Penulis nan berasal dari Belitong ini mulai menulis dan memublikasikan bukunya hingga akhirnya banyak orang menyukai bukunya. Buku nan berjudul “Laskar Pelangi” dibuat film dan sukses menarik penonton dengan jumlah nan sangat banyak.

Selain itu, karyanya pun kemudian diterbitkan di luar negeri dan sukses menarik angka penjualan nan juga tidak kalah dengan angka penjualan di Indonesia. Sayangnya, reaksi para kritikus dan pakar sastra tak sama dengan apresiasi nan dihadirkan oleh pembaca setianya.

Baru-baru ini, Andrea Hirata melaporkan kasusnya kepada pihak nan berwajib sebab merasa terganggu oleh berbagai kritikan dan pendapat para pakar sastra tentang kata-kata dan berbagai pernyataannya mengenai karya sastra di Indonesia, khususnya mengenai karya nan mendapatkan penghargaan dari luar negeri.

Terlepas dari hal tersebut, Andrea Hirata juga pernah memberikan kontribusi terhadap pembaca Indonesia dalam hal menghibur para pembaca buat dapat menikmati karya nan ideal dan tentu saja happy ending.



Penulis Novel Popular

Penulis novel Indonesia terdiri atas tiga golongan, yakni golongan penulis nan bergenre sastra serius, sastra popular, dan sastra abu-abu (mengolaborasikan kedua golongan tersebut).

Beberapa karya sastra serius selalu menjadi perbincangan nan hangat dan tak pernah berhenti sepanjang sastra Indonesia masih ada.
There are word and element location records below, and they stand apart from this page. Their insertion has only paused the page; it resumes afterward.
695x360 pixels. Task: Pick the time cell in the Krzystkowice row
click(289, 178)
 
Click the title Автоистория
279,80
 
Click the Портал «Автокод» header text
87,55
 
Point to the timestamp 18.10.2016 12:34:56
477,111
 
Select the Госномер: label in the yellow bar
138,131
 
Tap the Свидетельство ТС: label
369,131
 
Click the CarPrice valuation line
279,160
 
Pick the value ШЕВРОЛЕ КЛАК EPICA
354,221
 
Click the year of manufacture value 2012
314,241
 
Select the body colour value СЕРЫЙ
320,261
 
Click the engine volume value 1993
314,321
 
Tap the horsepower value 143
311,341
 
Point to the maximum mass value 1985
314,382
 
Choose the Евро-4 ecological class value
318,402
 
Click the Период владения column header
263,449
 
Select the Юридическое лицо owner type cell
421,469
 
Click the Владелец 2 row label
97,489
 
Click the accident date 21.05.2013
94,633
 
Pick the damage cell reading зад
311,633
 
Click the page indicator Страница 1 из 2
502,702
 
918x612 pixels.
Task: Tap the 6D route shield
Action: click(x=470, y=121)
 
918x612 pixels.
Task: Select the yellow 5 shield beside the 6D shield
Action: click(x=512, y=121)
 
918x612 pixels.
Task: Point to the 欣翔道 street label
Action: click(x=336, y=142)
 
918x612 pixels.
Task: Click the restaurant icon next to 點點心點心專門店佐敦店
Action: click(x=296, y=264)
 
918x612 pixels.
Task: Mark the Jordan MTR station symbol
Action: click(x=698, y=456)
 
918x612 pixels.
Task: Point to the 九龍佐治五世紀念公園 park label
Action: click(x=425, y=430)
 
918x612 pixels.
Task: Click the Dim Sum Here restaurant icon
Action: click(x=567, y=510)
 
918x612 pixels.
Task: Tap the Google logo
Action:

Karya-karya tersebut diperbincangkan di global sastra oleh para pembaca khusus, para kritikus, pakar sastra, dan tentu saja media massa di kalangan sastra serius.

Sementara itu, karya sastra popular memiliki jumlah pembaca nan nisbi lebih banyak dibandingkan dengan karya sastra serius. Hal ini disebabkan oleh masyarakat Indonesia nan masih memiliki kemampuan membaca berbagai karya sastra nan bersifat ringan.

Beberapa karya sastra popular juga biasanya lebih mudah dijadikan film dibandingkan dengan karya sastra serius. Oleh karena itu, jumlah pembaca dan jumlah penontonnya pun banyak sekali. Beberapa penulis novel nan bergenre popular ini antara lain ialah Radhitya Dika nan menulis “Kambing Jantan”.

Sementara itu, jumlah penulis abu-abu lebih sedikit dan sporadis dibicarakan di media publik, kecuali jika penulisnya merupakan seorang publik figur nan sebelumnya berkecimpung di global seni. Seperti halnya Melly Goeslaw nan sempat dua kali menulis buku dan selalu laku oleh penggemarnya.

Selain itu, penulis abu-abu nan terkenal juga kebanyakan ialah perempuan, seperti halnya Henny Purnama Sari nan menulis novel “Berkubang Liang” dan Fira Basuki nan menulis “Pintu”, “Atap”, dan “Jendela”.

Dari ketiga golongan tersebut, sebenarnya nilai-nilai sastra dapat diambil baik secara utile maupun secara dulce. Namun, ranah sastra serius sepertinya dianggap sebagai strata paling tinggi dari novel-novel Indonesia sebab mendalami hakikat kehidupan secara lebih mendalam dibandingkan dengan sastra popular maupun abu-abu.